**Work to be completed**
The line that contains "320 (165, 2274)" marks the end: retype the data below exactly from its first line through that line.

**Stored data**
((

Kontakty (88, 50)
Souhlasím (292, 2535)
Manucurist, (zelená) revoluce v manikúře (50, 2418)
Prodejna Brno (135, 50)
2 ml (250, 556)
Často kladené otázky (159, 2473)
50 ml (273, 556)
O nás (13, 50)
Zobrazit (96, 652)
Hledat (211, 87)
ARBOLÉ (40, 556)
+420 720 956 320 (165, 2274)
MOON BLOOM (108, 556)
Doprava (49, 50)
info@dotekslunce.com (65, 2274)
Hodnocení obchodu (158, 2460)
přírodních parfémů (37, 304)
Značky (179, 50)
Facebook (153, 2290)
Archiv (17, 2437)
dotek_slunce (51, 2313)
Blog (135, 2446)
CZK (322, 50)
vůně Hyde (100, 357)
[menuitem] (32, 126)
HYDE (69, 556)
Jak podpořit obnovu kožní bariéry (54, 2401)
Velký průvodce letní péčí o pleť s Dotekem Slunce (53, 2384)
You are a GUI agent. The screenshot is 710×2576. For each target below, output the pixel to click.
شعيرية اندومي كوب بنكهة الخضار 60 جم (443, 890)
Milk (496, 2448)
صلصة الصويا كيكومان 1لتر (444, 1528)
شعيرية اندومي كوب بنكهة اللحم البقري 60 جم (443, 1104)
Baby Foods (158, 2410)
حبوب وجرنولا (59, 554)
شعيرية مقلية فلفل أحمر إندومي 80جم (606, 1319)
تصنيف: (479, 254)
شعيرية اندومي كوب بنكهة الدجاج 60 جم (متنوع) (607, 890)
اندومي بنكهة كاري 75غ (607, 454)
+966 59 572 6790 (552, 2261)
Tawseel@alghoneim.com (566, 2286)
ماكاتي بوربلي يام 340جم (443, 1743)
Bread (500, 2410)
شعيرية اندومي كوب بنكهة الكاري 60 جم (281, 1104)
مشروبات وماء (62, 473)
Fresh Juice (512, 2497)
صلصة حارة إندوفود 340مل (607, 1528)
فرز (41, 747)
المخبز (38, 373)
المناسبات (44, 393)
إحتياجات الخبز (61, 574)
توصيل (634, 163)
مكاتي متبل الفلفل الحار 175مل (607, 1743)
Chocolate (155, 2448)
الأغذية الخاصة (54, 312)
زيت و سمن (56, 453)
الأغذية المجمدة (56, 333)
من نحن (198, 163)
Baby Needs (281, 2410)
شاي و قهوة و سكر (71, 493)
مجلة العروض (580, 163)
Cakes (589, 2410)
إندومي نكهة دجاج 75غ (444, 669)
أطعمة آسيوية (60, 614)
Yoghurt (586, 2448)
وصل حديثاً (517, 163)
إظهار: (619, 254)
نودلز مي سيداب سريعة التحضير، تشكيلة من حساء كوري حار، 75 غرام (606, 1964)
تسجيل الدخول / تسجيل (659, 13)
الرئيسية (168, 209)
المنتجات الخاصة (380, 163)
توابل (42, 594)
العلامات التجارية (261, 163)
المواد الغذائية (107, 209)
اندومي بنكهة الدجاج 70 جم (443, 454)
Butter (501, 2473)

))

**Written reply**
Kontakty (88, 50)
Souhlasím (292, 2535)
Manucurist, (zelená) revoluce v manikúře (50, 2418)
Prodejna Brno (135, 50)
2 ml (250, 556)
Často kladené otázky (159, 2473)
50 ml (273, 556)
O nás (13, 50)
Zobrazit (96, 652)
Hledat (211, 87)
ARBOLÉ (40, 556)
+420 720 956 320 (165, 2274)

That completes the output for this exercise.